In short I base my opinions on what I can get my hands on. If I have to register at your (not you specifically, any of these products) website and give lots of personal information to find out about whatever great mortgage acceleration product you offer, I’m not interested. You should be able to give me enough details to make a decision without a lot of secure information. (Or at least an example that I could then apply my own situation to.)

It’s like anyone trying to sell you a product. You call a financial adviser and ask what they charge. “Well why don’t you come down to the office so we can discuss your individual situation.” Red flag. If you can’t be upfront and honest with me about your pricing, I smell something funny. (Again Steve this is not directed at you. I’m speaking in general.)

What I think happens in many situations is someone comes up with a new package for an older financial principle (or offers to does menial, repetitive tasks for someone) and charges money for it. They are reluctant, like the financial adviser, to disclose what they really do because if they did the person could figure it out on their own and save their money.

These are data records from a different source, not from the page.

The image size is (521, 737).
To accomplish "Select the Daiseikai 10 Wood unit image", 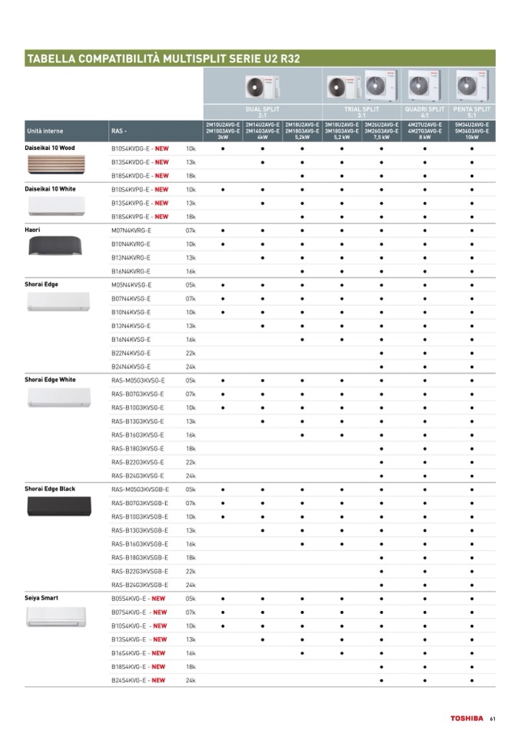I will 59,165.
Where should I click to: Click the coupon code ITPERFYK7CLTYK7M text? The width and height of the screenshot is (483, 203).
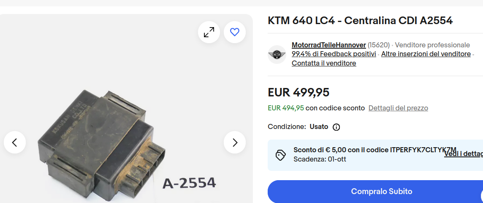pyautogui.click(x=423, y=150)
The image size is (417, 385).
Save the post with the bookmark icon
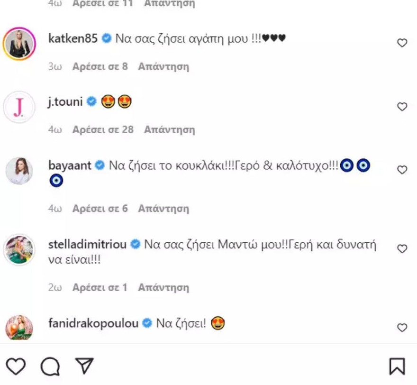(x=397, y=366)
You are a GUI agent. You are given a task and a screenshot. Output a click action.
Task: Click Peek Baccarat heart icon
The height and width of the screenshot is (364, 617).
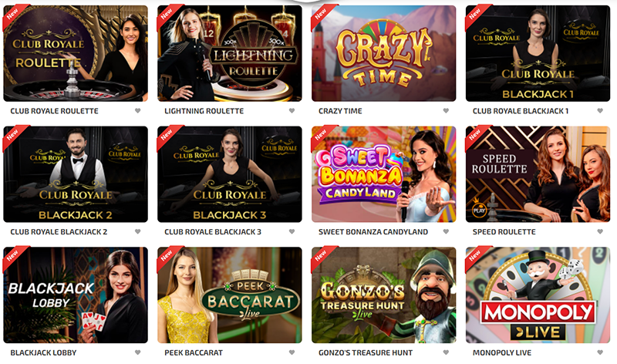pyautogui.click(x=292, y=352)
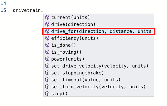Click line number 14 in the gutter
Screen dimensions: 167x106
tap(4, 4)
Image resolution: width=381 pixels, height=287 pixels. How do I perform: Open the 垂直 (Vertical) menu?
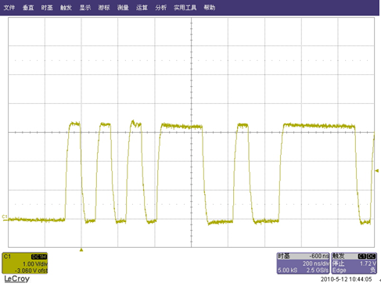pos(28,8)
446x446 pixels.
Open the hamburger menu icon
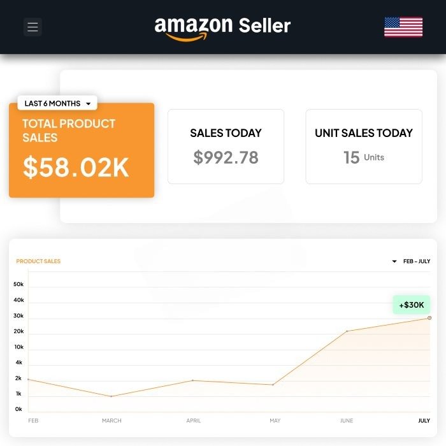point(32,27)
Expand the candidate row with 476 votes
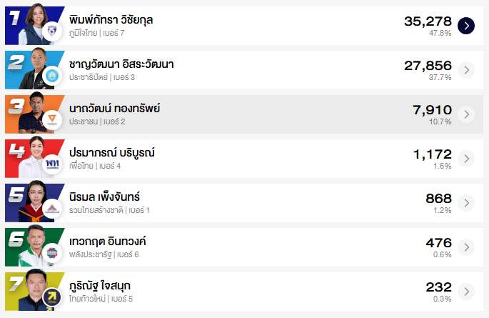The height and width of the screenshot is (318, 489). (x=465, y=247)
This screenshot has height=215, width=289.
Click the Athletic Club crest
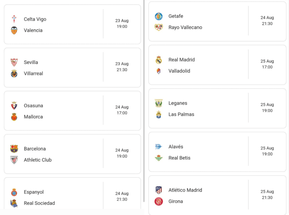tap(14, 160)
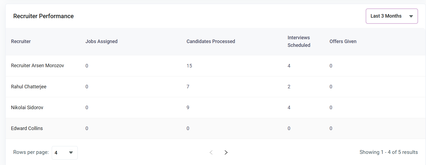
Task: Open the Rows per page selector
Action: (64, 153)
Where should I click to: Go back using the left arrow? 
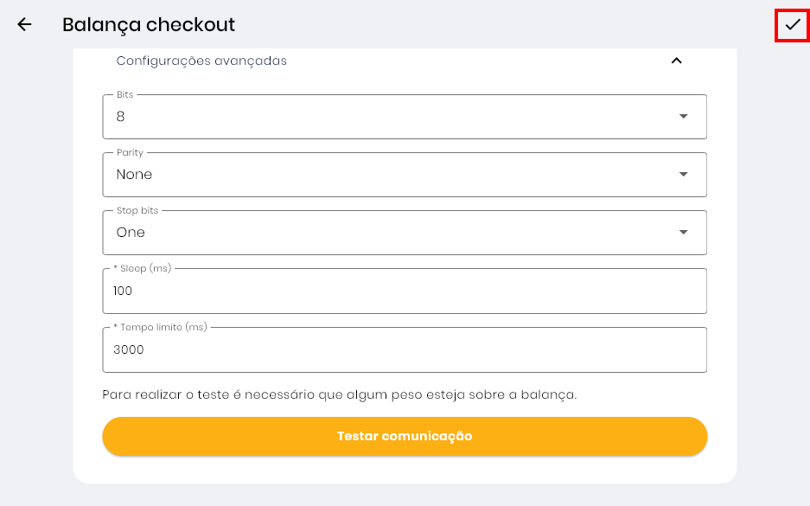pos(24,24)
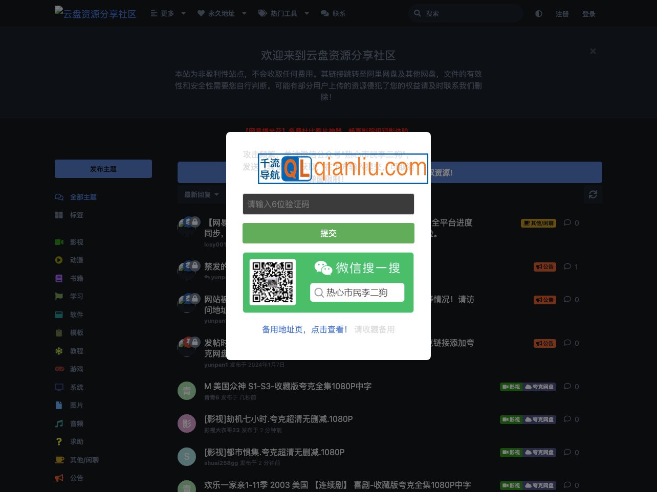Toggle the dark mode moon icon

[x=538, y=14]
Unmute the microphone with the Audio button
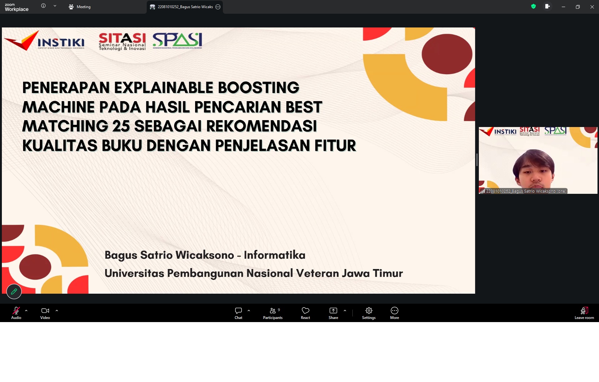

Nonetheless this post is about the offers that I received in my mail. The offers I received were ripoffs. The offers I received made no mention of using a HELOC in any kind of way. It was: pay an up front fee to get started, then pay a monthly fee. These fees would allow you to essentially pay one extra mortgage payment per year. I think we can all agree that paying one full extra payment per year is something that every person is capable of doing on their own, without fees.

Do you disagree?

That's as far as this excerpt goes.